═══ The data
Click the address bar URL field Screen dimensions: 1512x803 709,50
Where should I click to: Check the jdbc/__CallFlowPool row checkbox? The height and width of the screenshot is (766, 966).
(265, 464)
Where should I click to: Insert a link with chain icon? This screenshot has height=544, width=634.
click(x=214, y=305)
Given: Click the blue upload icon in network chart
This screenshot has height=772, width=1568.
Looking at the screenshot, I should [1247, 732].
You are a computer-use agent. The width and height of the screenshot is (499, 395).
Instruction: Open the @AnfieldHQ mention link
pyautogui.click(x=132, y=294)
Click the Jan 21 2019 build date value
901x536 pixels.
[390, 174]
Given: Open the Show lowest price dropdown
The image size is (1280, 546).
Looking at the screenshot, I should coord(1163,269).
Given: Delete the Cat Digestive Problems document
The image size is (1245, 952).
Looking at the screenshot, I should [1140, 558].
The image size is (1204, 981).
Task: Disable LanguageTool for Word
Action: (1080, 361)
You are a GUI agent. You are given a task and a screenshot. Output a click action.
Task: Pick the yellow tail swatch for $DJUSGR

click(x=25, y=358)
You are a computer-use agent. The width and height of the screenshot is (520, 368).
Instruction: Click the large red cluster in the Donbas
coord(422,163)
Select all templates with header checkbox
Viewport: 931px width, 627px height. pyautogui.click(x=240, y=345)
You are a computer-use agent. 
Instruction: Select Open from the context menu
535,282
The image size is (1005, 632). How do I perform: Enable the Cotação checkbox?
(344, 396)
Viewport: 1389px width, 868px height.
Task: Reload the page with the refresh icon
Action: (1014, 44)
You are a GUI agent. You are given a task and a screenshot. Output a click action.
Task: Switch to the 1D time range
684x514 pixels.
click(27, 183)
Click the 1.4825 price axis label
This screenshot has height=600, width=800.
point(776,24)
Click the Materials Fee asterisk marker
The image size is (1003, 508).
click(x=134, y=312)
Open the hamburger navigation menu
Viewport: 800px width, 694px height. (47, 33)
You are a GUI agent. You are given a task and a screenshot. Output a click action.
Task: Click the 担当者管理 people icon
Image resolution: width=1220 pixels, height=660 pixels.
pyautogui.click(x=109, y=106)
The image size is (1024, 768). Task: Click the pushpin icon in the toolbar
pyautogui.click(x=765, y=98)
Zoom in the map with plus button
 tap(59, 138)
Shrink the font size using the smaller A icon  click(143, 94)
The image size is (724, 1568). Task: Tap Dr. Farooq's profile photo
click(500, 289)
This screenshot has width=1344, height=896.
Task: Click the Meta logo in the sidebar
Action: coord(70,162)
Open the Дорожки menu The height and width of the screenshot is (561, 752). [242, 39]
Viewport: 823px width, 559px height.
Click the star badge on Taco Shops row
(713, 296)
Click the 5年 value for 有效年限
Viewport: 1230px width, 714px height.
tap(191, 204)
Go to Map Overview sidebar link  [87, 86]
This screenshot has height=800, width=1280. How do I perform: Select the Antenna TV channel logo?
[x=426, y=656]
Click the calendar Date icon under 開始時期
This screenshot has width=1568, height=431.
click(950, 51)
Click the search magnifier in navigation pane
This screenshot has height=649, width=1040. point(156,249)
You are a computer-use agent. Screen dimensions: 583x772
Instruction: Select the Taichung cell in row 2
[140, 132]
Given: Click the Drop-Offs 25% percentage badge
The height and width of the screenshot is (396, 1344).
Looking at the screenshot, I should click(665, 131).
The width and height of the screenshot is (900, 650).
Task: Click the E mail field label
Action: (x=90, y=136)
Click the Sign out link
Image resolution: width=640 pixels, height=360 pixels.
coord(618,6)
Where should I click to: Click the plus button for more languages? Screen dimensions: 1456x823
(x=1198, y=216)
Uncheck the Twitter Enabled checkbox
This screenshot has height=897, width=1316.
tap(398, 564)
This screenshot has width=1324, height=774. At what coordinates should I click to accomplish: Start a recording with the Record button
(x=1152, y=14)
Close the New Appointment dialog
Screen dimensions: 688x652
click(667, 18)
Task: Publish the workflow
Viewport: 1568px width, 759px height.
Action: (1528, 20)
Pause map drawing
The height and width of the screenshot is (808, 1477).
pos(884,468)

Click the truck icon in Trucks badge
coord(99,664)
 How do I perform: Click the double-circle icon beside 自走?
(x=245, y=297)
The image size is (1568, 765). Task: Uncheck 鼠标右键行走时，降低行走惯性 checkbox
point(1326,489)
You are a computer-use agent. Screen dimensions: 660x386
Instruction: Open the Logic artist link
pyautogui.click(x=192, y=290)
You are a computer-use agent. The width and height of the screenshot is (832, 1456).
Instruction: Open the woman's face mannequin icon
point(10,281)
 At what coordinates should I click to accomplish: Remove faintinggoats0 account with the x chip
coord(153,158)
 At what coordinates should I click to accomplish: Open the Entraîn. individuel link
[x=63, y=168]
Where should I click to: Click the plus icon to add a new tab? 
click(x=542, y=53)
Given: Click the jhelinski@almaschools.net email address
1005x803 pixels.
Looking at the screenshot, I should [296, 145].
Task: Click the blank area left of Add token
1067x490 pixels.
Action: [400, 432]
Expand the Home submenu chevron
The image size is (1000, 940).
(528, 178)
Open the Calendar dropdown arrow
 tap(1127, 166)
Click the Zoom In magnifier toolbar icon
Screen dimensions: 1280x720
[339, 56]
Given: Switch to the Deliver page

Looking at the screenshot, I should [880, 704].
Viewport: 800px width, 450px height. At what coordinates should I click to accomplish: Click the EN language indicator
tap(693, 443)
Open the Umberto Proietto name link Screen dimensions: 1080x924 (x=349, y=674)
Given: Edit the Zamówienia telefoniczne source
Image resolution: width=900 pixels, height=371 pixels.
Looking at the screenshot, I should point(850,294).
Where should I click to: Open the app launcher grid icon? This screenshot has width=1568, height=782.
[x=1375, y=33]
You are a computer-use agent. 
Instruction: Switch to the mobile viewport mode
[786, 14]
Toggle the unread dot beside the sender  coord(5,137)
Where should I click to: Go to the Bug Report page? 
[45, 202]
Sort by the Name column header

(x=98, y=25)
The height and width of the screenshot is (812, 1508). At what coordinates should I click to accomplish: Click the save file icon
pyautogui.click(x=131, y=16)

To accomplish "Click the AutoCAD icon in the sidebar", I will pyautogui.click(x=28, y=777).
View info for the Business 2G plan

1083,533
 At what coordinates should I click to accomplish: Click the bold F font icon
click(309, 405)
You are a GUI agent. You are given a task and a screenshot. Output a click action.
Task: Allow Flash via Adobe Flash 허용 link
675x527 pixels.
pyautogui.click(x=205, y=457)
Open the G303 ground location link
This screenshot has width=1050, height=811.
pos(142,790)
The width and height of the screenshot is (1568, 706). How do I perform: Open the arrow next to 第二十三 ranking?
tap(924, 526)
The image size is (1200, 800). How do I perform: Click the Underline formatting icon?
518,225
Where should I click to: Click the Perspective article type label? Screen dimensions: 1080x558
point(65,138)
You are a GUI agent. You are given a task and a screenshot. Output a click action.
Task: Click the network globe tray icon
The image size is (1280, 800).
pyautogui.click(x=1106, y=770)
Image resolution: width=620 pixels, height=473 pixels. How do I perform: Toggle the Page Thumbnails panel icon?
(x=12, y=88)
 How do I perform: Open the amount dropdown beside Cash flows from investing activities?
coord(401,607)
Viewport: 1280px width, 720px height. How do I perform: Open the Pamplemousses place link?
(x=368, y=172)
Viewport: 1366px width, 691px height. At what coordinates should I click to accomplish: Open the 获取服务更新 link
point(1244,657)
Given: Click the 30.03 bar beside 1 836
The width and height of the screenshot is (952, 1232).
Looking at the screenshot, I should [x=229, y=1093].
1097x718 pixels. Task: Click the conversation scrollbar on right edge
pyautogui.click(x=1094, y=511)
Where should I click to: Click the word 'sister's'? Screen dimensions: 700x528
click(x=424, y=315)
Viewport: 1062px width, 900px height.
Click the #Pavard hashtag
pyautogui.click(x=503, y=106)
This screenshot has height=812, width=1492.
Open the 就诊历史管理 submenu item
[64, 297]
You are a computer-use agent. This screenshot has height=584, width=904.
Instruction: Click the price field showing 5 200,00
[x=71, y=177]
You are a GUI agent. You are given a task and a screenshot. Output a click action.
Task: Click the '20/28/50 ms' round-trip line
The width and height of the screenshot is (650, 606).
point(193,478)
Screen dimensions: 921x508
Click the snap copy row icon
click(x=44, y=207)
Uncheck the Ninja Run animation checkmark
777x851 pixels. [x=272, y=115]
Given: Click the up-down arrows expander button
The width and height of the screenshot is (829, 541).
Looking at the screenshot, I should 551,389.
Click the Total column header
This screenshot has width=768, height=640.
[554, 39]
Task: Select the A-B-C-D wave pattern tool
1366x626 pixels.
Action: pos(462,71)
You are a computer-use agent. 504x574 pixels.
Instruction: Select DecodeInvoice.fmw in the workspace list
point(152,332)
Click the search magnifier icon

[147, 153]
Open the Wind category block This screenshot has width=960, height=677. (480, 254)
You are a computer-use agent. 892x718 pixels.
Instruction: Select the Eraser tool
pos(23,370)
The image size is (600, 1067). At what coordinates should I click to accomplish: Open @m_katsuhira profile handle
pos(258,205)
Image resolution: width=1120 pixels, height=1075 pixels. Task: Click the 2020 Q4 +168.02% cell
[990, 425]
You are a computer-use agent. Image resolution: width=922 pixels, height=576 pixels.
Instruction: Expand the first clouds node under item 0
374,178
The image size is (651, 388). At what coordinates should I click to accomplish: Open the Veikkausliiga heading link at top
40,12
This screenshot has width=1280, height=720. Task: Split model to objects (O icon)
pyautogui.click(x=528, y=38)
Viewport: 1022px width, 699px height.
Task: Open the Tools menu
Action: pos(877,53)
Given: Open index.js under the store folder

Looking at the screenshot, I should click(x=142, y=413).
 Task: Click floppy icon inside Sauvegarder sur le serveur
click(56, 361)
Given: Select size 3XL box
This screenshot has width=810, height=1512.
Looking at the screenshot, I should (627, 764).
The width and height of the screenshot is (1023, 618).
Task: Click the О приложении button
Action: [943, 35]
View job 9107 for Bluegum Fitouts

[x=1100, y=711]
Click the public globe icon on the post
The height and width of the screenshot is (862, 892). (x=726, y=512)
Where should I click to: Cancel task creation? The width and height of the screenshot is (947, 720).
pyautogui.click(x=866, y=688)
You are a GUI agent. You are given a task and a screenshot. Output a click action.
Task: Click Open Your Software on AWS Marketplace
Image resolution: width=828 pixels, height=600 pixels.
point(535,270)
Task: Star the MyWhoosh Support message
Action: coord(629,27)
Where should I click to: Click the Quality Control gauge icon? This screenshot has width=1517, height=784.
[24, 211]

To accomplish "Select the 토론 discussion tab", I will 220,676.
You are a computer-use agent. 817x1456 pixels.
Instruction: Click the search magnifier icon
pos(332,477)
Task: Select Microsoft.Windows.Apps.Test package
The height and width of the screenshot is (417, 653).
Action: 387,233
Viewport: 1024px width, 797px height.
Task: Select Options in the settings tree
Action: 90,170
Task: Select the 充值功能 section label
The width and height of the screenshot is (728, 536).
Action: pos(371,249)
══════
§ **Task directions**: Show the lines above with "address".

§ **Solution for this exercise**:
Click the address bar URL field Screen dimensions: 1512x803 709,50
Given: Click the jhelinski@almaschools.net email address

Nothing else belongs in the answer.